Dogs with prostate cancer responding well to gold nanoparticle treatment
A promising new form of treatment for prostate cancer treatment in dogs could turn out to be pure gold for humans as well.
Researchers at the University of Missouri are busy proving the safety and efficacy of gold nanoparticles as a weapon to seek out and destroy prostate cancer tumors in dogs, according to wired.co.uk. So far, the scientists have observed no harmful side effects during their treatment of the dogs with prostate cancer.
The process involves coating radioactive gold nanoparticles with gum arabic to keep them from aggregating so they are able to travel through the tumor without clumping together.
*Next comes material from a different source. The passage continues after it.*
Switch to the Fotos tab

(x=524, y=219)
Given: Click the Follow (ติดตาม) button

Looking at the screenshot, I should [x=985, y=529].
Researchers then introduce the nanoparticles to the tumor using guiding injection.
Once the nanoparticles have reached the tumor, that’s when they really begin to demonstrate their effectiveness, according to the article.
Scientists have reported that the treatment has caused tumors in laboratory mice to shrink, and dogs that are undergoing nanoparticle treatment have so far exhibited no negative side effects.
Sandra Axiak-Bechtel, an assistant oncology professor at the University of Missouri, told wired.co.uk, "We have found no statistically significant differences in bloodwork parameters for bone marrow, kidneys, and liver. In dogs that had a CT scan four weeks after treatment, there was no evidence of tumor swelling or infection."
In addition to being good news for the health of cancer-stricken dogs, the study represents a potentially groundbreaking form of treatment for men with prostate cancer. Dogs are the only other mammal that develops prostate cancer, and because they are tolerating the gold nanoparticle treatment well, it could bode well for future positive results for men.